1. What are your three favourite Sondheim songs and why?
Unfair question! It’s been hard enough getting my concert down to 16 songs. I’ll answer this but I will be changing my mind by the time I get to the end of my reply.
I love “I Remember” from Evening Primrose because it's a sublime song, a mood song, a trance-like poem in a sense, about memory and what we choose to remember.
I adore “Not While I’m Around” from Sweeney Todd because there is pure love in it – it is perfect proof that Sondheim teaches us to protect the most helpless ones we find. I love the Act One finale to Sunday in the Park with George because it represents everything I believe in – radically unlike people coming together in harmony, people of all kinds in a beautiful ensemble. Ok, now can i start my answer again, with three more!?
2. What is your favourite Sondheim song to perform and why?
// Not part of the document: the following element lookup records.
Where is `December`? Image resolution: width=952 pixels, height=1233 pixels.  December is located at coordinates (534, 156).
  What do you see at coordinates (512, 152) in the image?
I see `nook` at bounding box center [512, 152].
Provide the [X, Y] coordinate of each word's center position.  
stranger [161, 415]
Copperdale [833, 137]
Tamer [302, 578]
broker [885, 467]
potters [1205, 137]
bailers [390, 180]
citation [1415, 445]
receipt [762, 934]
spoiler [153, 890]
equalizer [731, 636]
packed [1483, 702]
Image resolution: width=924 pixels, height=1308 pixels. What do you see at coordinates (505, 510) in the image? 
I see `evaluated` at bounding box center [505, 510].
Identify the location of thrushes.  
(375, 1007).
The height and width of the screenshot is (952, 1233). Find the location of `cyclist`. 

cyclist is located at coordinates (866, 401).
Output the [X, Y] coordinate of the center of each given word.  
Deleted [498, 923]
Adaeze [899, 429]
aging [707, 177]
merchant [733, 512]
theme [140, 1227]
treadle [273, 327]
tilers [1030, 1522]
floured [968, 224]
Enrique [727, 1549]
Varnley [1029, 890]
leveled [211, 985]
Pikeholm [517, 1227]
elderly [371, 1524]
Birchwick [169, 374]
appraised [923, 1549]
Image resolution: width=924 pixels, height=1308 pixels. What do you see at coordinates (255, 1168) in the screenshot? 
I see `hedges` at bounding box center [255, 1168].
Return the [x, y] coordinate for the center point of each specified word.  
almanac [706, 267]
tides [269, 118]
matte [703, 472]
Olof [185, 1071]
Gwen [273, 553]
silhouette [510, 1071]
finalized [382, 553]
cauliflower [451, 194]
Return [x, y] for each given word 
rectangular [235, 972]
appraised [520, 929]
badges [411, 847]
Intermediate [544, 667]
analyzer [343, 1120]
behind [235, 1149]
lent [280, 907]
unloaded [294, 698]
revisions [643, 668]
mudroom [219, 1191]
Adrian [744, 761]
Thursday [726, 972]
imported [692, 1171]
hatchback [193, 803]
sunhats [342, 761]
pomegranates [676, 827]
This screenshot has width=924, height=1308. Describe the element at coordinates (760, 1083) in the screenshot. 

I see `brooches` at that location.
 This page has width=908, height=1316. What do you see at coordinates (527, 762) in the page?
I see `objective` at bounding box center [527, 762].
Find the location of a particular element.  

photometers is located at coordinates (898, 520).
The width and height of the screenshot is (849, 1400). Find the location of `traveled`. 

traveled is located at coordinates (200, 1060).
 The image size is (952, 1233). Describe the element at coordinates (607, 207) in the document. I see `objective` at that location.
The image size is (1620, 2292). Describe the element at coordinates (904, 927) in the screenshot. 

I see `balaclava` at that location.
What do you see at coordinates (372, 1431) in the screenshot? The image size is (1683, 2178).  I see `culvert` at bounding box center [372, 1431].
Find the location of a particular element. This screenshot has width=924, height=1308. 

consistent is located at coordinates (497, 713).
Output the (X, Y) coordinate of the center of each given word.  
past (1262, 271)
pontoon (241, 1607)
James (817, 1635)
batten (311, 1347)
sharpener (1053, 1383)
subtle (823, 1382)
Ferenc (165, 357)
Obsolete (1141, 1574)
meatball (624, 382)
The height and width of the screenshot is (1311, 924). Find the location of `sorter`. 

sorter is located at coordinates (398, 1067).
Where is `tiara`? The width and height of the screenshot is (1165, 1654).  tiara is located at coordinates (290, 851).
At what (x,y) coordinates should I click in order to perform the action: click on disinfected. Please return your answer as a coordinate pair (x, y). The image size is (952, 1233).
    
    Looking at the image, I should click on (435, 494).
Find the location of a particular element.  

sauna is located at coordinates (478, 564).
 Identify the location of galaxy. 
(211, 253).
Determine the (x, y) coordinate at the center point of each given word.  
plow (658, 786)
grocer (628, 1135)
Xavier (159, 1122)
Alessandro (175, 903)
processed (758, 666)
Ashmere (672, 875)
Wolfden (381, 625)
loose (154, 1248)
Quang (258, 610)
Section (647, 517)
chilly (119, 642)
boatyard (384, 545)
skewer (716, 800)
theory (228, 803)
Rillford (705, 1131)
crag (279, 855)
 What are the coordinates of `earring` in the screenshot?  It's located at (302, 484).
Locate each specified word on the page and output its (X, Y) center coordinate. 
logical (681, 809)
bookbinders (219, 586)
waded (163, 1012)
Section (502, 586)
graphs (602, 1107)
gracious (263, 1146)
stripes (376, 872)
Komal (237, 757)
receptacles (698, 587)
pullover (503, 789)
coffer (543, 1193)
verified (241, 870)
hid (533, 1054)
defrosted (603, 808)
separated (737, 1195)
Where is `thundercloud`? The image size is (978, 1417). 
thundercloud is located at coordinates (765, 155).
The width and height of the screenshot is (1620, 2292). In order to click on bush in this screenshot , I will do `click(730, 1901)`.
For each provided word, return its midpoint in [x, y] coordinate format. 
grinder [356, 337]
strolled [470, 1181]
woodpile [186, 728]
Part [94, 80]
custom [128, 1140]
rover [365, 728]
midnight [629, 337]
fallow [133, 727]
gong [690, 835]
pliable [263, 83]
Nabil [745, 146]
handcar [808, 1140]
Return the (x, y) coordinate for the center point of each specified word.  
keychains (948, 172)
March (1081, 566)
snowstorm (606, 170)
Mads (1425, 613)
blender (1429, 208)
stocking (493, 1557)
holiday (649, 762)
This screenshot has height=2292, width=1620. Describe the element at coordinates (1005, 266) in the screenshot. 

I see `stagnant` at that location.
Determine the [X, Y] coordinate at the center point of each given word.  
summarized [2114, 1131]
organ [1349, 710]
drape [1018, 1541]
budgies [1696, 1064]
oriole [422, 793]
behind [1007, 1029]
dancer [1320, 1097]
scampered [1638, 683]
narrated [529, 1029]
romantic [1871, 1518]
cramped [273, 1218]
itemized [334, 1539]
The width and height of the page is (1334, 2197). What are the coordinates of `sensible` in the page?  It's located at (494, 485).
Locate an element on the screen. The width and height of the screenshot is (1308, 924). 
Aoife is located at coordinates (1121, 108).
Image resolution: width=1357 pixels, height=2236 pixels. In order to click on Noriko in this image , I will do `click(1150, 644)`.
Dot in Sunday in The Park With George.
I loved portraying her because she has so many wonderful songs – and moments – about making choices. She struggles to talk herself into loving Louis (everyone else loves him!!), and she holds some good debates with George and inside herself. The role is full of learning to choose, and the cost of certain choices, and the fact that we have to keep making choices in life, in order to survive.
3. What Sondheim role would you most like to play and why?
I’m going to skip over the ones that could possibly happen in the short term. I would hate to jinx myself! Actresses all have dreams. Maybe it’s best to keep them to your prayers. In the event that anyone reads this and the proverbial lightbulb might go off, I am ready to sing “Send in The Clowns” eight shows a week. Down the road, I sure would like a shot at Mrs Lovett!! I must get to sing “A Little Priest!” Angela Lansbury is everything.
4. What Sondheim lyric do you carry with you in your life?
"Careful the tale you tell, that is the spell."
["Children Will Listen", Into The Woods]
5. What has Sondheim brought to your life and career, so far?
Sondheim himself? As a teacher, both directly and from studying him (listening to interviews and reading about him), he has brought me the ability to take criticism (to want it) and to trust myself, all at the same time. Strive and correct – but also take charge. The little I know of him outside of work, Sondheim seems to not like self-deprecation – I think he feels some of us waste a good deal of energy pulling ourselves down. Self-deprecation isn’t cute – it isn’t good for ourselves and it isn’t good for the human community.